▶ _Exercise task 1_
Decide whether each statement below agrees with the wrestling account. Answer yes or no for each, and quote the deciding words of the account.
(a) Atlantis won the mask-versus-mask bout held on March 17, 2000.
(b) The bout failed to sell out Arena Mexico.
(c) Arturo debuted as a tecnico teaming with Pierroth.

▶ _Extract_
(begin)
They eventually faced each other on March 17, 2000 at Arena Mexico in a classic máscara contra máscara bout that Atlantis won, revealing Villano III to be Arturo Díaz Mendoza. The bout, which was the feature match for CMLL's first PPV event, sold out Arena Mexico and won WON's Match of the Year honors. The match had incredible drama and heat, and super work and psychology, as well as one of the best major match finishes in recent lucha libre history, and it truly is one of the 10 biggest mask vs. mask matches ever in Mexico.
It's interesting to note that Villano III was originally thought to be losing his mask vs. Anibal in the late 80s, at the Monumental de Monterrey under Carlos Elizondo, but apparently, he was asking for a money sum out of this world, which reading between the lines tells us that he realized it was not the right time to lose the hood.
Villano III's unmasking revealed a facially old and beaten up man, who resembled his father during his latest run at El Toreo. After a series of TV skits, where Villano, still a rudo, thanked the fans and his father for all the great moments in his career, a turn could be seen coming a mile away. Pierroth then "fired him" from the Boricuas as, for weeks, Villano refused to get involved in massive post-match tecnico beatings, even though he did not help either. So Boricuas eventually turned on him, with the claims he'd turned "soft". So we had Arturo debuting as a tecnico on April 28 teaming with none other than his two former nemesis, Atlantis and Perro Aguayo, against Pierroth, Shocker and Mascara Año 2000.
(end)
▶ _Data records_
(begin)
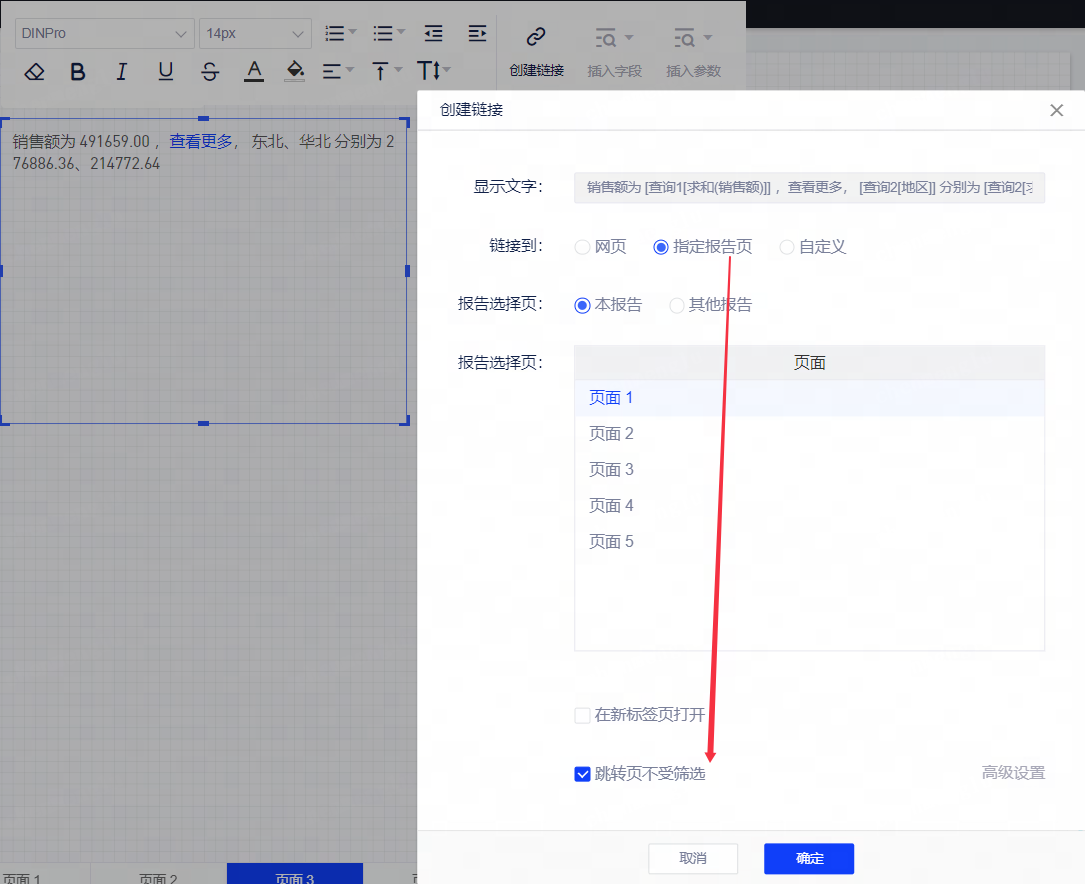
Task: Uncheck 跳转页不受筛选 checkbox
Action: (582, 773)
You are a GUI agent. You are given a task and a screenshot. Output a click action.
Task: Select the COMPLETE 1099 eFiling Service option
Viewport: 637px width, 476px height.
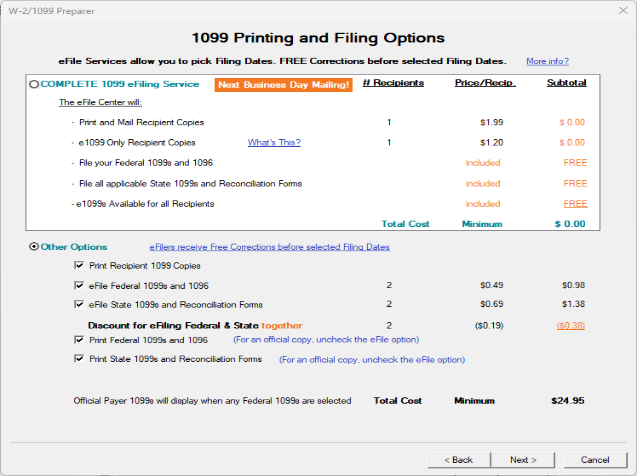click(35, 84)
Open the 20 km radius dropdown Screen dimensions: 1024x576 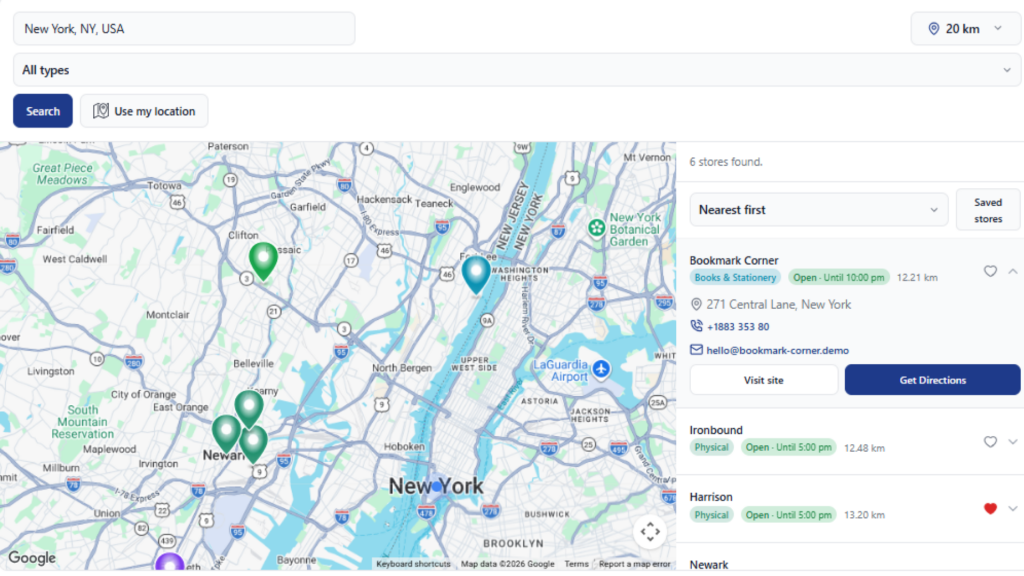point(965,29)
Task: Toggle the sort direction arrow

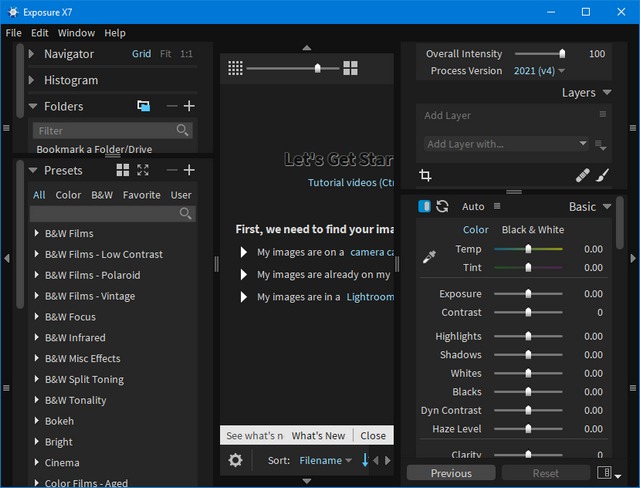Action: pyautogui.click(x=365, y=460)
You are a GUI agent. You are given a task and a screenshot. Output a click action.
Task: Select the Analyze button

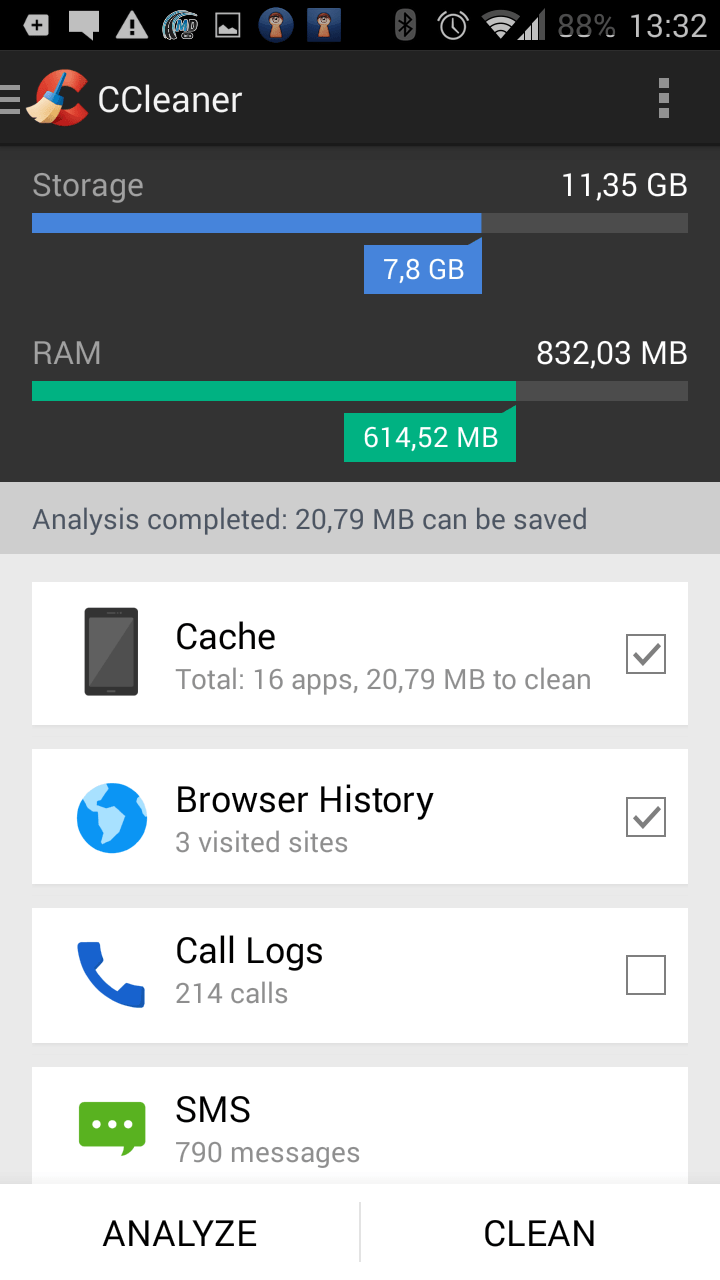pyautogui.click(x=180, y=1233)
(end)
▶ _Exercise task 2_
In the listing, begin at the line containing "Task: Toggle the sort direction arrow" and continue through the end of the listing. Write every line again, requests included, multiplying each coordinate in the answers by 1.7 and rounding to whole numbers (halves up), and omit the pictures.

▶ _Task response 1_
(a) Yes: "They eventually faced each other on March 17, 2000 at Arena Mexico in a classic máscara contra máscara bout that Atlantis won"
(b) No: "sold out Arena Mexico"
(c) No: "teaming with none other than his two former nemesis, Atlantis and Perro Aguayo, against Pierroth, Shocker and Mascara Año 2000"

▶ _Task response 2_
Task: Toggle the sort direction arrow

Action: pyautogui.click(x=621, y=782)
You are a GUI agent. You are given a task and a screenshot. Output a click action.
Task: Select the Analyze button

pyautogui.click(x=306, y=2096)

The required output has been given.